17 El empujón

— ¿QUÉ cosa?

— Pues que podrían prestarnos sus botas, sus guerreras, sus pantalones y sus gorros y con ellos podríamos pasar muy bien por soldados de Napoleón.

— Ingeniosa cosa -exclamó fray Olegario-. Y para que no nos llamen ladrones, les daremos a cambio nuestros hábitos y capuchas.

Y fray Olegario, para dar ejemplo, se acercó al oficial, que dormía como un descosido, y con mucho «pagdón mesié» y mucho «dispense vuesa merced» le quitó la guerrera, el gorro, las botas, los pantalones…, todo el uniforme, y se lo cambió por su humilde hábito de monje.

Nada más colocarse el sombrero y ajustarse la espada fray Olegario, se oyó ruido en el agua y apareció en la orilla una barca con cuatro o cinco soldados.

— À vos ordres, mon general -dijeron los de la barca saltando a la orilla y poniéndose más tiesos que unos palos.

Fray Olegario, que no sabía qué decir, puso una cara arrugada y feroz para asustarlos y gritó:

— ¡Ya estoy hasta la coronillé, de esperar aquí, en la orillé!

Los recién llegados se pusieron más tiesos todavía, sin entender lo que les había dicho el general.
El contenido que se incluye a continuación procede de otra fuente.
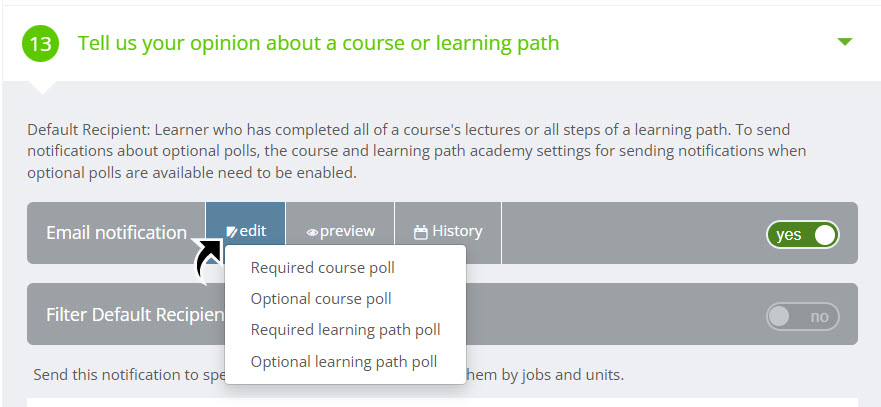Pick Required learning path poll option
This screenshot has width=881, height=407.
tap(346, 329)
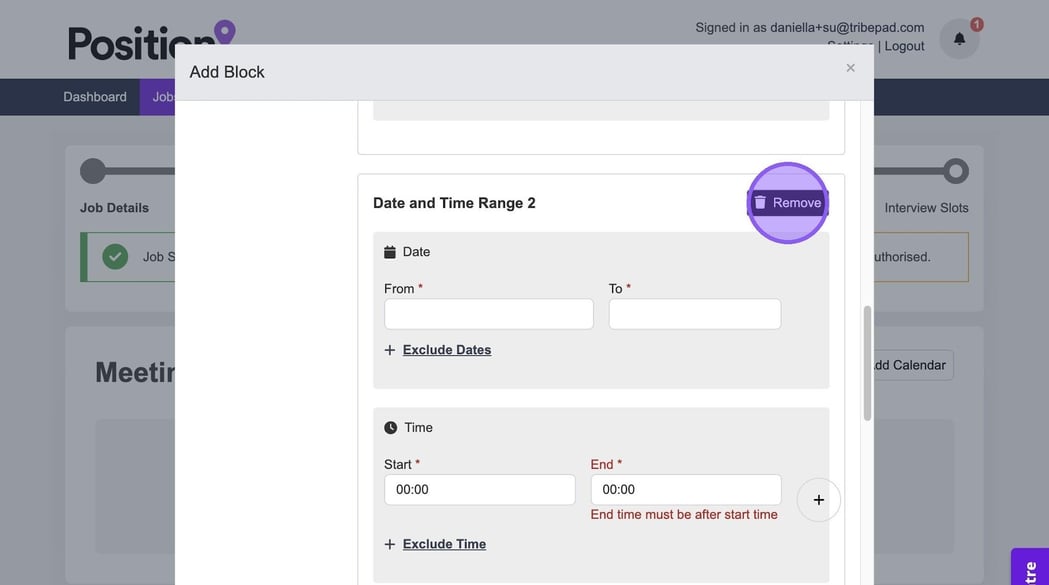Click the trash icon on Remove button
This screenshot has height=585, width=1049.
point(760,203)
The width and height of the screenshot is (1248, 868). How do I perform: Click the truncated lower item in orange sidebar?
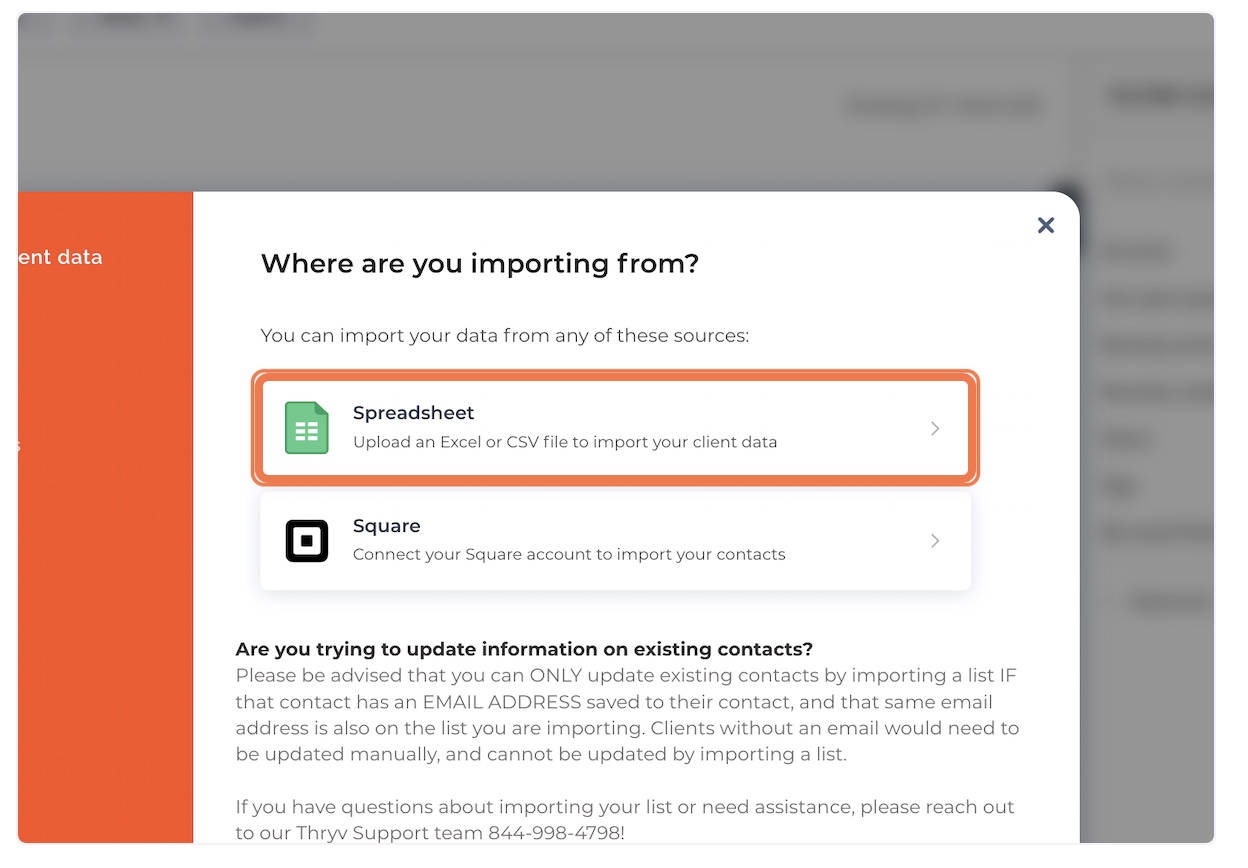tap(19, 445)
Éste se enfureció más y, con gestos y medias palabras, les señaló el río y gritó:

— ¡Marché, marché al campamén, que va a llegar la tormén!
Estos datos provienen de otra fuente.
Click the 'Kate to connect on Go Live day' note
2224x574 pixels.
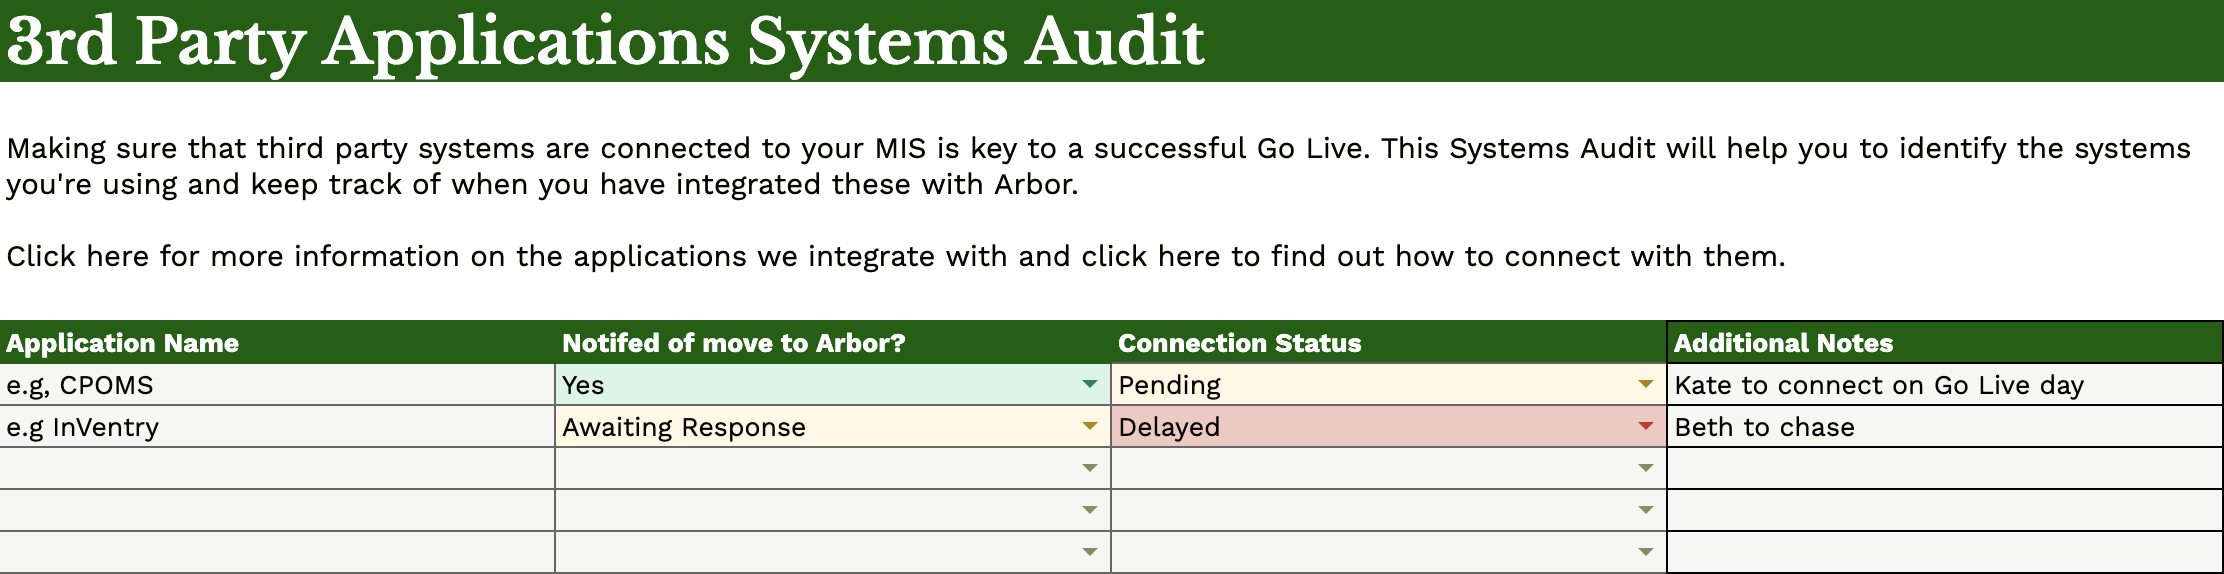point(1878,385)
Un empujón que les dieron tres extraños soldados que salieron de la espesura hizo comprender a los soldados franceses que había que obedecer deprisa porque el general tenía hoy muy malas pulgas.

A eso de medianoche una barca se deslizaba silenciosamente por las oscuras aguas del río. Una silueta inmóvil se recortaba sobre la cubierta. Otras tres, inclinadas sobre los remos, se debatían en las tinieblas con unos movimientos no muy acompasados.

La silueta que más se distinguía era la de un oficial francés con estrellas de general. Era, tal vez, demasiado viejo. Tenía la barba blanca, la espalda encorvada y las manos un poco temblorosas. Llevaba los ojos bien abiertos, clavados en la oscuridad, y el tricornio bien plantado en la cabeza. Sus manos empuñaban briosamente el sable.

Los remeros eran tres soldados de su majestad Napoleón I, aunque de majestuosos tenían bien poco. Uno, el más forzudo, llevaba las botas al revés y la guerrera mal abrochada. El otro, herido antiguamente en una pierna -que algún carpintero había cambiado por otra de madera- escupía por el colmillo cada vez que remaba, pues la barca no hacía más que dar vueltas y revueltas. Y no por la fuerza de la corriente, sino porque sus dos compañeros remaban cada uno en distinta dirección.